Tenancy Threading Gets Explicit
My first instinct for tenancy in the engine repositories was elegant: inject
CurrentPrincipal, read tenancyId() in each query, filter silently. Callers stay
clean. Protocol PP-20260520-e6a5f0 says exactly this — bind tenancyId inside the
data access layer.
Going through the design with Claude in the spec review caught that it wouldn’t
survive the codebase. The engine’s repositories are called from @ObservesAsync
CDI observers, Quartz job listeners, and startup recovery services. None of those
contexts have an active CDI request scope. currentPrincipal.tenancyId() on any
of those threads throws ContextNotActiveException at runtime, not at compile time.
We switched to explicit: String tenancyId on every SPI method, callers supply it.

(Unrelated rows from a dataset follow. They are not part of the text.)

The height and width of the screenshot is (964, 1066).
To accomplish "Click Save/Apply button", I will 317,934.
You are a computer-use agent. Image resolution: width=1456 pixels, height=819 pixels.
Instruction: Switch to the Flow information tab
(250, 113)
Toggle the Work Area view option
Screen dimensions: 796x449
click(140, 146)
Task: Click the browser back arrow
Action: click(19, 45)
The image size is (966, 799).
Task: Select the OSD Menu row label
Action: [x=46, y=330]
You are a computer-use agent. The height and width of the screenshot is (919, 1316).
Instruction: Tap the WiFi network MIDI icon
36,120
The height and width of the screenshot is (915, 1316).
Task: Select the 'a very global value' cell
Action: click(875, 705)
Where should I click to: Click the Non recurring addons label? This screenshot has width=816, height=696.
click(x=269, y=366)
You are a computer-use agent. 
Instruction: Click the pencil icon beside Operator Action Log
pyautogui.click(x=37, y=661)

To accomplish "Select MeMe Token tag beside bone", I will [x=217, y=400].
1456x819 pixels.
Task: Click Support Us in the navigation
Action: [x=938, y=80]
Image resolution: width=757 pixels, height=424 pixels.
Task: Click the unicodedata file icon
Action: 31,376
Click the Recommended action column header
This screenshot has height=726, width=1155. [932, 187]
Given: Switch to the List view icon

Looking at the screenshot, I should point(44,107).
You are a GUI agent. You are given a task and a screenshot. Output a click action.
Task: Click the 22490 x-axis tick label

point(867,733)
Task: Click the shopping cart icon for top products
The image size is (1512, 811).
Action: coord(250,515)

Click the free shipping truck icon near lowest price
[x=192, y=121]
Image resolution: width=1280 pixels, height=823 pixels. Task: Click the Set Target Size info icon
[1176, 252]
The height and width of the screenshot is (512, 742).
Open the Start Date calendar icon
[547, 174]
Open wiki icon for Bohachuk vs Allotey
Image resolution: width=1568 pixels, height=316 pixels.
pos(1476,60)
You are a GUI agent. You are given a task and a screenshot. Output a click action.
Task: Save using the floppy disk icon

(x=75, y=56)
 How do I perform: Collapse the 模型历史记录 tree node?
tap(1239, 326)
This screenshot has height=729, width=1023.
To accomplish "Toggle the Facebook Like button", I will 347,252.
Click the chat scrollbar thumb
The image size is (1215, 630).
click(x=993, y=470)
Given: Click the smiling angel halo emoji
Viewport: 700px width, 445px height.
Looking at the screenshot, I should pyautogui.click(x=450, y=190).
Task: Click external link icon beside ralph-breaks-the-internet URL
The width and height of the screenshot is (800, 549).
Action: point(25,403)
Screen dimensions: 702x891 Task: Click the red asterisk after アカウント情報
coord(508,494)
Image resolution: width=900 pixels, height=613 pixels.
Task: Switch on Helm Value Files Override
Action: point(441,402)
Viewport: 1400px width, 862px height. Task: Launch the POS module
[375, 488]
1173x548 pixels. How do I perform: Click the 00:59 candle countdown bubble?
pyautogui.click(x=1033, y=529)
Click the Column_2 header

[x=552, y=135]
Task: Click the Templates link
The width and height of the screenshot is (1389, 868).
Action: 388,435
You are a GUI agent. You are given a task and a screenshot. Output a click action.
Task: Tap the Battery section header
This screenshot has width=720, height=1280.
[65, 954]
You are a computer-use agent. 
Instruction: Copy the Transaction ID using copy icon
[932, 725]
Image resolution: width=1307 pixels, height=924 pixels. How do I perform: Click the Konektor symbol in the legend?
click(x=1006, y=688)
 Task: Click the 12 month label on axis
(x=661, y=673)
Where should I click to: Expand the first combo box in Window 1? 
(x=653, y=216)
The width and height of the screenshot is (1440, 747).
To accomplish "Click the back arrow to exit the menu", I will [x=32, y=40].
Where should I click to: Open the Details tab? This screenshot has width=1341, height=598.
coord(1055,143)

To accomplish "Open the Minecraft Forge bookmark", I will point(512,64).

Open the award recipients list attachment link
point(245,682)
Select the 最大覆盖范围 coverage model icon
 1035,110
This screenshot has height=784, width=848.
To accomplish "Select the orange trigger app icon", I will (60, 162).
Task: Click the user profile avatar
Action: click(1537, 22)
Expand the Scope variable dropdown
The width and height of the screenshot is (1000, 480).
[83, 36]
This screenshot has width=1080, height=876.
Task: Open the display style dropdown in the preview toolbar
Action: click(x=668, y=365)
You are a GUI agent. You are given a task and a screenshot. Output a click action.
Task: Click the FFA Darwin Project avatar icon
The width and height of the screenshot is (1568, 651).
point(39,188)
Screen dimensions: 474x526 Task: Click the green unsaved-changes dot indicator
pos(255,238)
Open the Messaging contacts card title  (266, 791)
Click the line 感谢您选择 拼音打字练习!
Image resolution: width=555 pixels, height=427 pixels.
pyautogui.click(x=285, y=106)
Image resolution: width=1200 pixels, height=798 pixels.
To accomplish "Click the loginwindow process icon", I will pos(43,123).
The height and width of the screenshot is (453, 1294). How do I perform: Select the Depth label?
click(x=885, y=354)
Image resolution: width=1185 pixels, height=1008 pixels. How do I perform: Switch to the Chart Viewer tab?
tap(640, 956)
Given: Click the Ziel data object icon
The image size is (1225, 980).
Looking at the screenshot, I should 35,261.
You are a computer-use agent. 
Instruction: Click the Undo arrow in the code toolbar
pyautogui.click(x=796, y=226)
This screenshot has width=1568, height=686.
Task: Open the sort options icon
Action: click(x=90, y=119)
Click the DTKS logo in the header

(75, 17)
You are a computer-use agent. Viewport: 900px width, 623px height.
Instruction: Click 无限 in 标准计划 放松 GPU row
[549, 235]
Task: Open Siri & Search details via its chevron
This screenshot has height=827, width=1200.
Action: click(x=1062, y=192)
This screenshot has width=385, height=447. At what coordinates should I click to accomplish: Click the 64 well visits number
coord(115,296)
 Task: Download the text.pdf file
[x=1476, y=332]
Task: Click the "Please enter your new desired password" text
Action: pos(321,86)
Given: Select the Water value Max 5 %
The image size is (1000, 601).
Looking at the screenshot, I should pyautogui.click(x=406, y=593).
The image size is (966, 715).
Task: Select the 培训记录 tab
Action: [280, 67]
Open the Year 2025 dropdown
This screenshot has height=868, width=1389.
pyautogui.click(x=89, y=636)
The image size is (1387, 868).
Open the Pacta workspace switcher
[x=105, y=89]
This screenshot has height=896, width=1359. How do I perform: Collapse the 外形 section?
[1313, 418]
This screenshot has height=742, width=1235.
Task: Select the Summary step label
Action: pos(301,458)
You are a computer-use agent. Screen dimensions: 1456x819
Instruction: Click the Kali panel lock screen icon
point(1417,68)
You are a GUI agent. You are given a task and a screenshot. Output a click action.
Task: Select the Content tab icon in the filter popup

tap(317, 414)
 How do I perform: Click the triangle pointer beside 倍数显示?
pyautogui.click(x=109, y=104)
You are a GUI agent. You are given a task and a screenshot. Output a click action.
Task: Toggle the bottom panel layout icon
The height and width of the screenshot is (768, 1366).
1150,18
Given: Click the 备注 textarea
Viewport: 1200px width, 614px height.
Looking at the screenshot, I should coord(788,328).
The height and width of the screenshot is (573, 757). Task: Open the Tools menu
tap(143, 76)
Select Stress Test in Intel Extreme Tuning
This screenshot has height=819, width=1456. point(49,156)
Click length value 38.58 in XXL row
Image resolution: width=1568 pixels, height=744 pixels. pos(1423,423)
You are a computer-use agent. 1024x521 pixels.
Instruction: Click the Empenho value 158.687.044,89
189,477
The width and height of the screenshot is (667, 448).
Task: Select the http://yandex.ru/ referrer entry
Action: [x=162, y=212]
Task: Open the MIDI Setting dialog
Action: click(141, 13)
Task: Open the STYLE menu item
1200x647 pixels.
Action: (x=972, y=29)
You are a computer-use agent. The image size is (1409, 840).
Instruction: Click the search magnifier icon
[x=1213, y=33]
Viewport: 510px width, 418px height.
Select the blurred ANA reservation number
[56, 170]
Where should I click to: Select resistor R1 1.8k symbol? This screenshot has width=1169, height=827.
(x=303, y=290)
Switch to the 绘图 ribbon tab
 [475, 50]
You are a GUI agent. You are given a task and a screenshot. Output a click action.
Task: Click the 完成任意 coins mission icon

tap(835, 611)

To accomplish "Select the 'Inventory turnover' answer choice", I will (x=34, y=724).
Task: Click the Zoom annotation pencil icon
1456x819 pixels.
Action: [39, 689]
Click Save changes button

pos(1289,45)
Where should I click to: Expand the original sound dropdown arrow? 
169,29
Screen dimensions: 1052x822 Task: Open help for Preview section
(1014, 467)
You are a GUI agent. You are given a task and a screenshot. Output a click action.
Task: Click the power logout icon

The HTTP boundary reads currentPrincipal.tenancyId() once; domain objects carry it
thereafter. Async observers get it from event.tenancyId(). Quartz jobs store it in
the job data map at scheduling time and read it in listeners via
context.getMergedJobDataMap(). More verbose, works in every context.
The Cascade
PlanItemRecord, PlanItemSaveRequest, PlanExecutionContext, and CaseLifecycleEvent
are Java records. Adding a component breaks every construction site — forty-plus test
files across six modules. Most was mechanical, but a Python script for fixing call
sites hit a subtle edge: [^)]+ stops at the first ) regardless of nesting depth.
findByUuid(instance.getUuid()) became findByUuid(instance.getUuid(, tenancyId)).
Claude caught some of these during the review cycle; the lasting fix was replacing the
regex with explicit str.replace() for each known pattern.
The cross-tenant SPI interfaces (CrossTenantEventLogRepository,
CrossTenantCaseInstanceRepository) were initially placed in
runtime/internal/recovery/spi/ to restrict access. We had to move them to
common/spi/ — persistence-hibernate needs to implement them, and the dependency
direction runs the other way.
The Invariant That Silently Breaks Completion
Subcases inherit tenancyId from the parent case. Not from currentPrincipal — from
parentInstance.tenancyId. When subcase completion fires, SubCaseCompletionService
calls findByWorkerAndType(childCaseId.toString(), SUBCASE_STARTED, event.tenancyId()).
That event log entry was written under the parent’s tenancyId. If the child was saved
with a different tenancyId, the lookup returns empty, the parent stays WAITING, and
the case never progresses — no exception, no prominent log entry.
I captured this as a protocol: SubCaseExecutionHandler must propagate
parentInstance.tenancyId to the child, never read from currentPrincipal. It’s the
kind of constraint that passes code review because the incorrect path still compiles.
A Spec Review Catch Before the Code Was Written
The original BlackboardRegistry design used currentPrincipal in evict() to
compose a tenancyId:caseId map key. A second review round caught the leak: if
eviction fires from a terminal-state handler without CDI request scope, the composed
key doesn’t match the stored key and the entry is never removed — the registry grows
without bound.
The fix: store tenancyId in CaseEntry at getOrCreate time, keep O(1) UUID-keyed
eviction (UUID uniqueness makes cross-tenant collision impossible), use the stored
value in get() for defense in depth.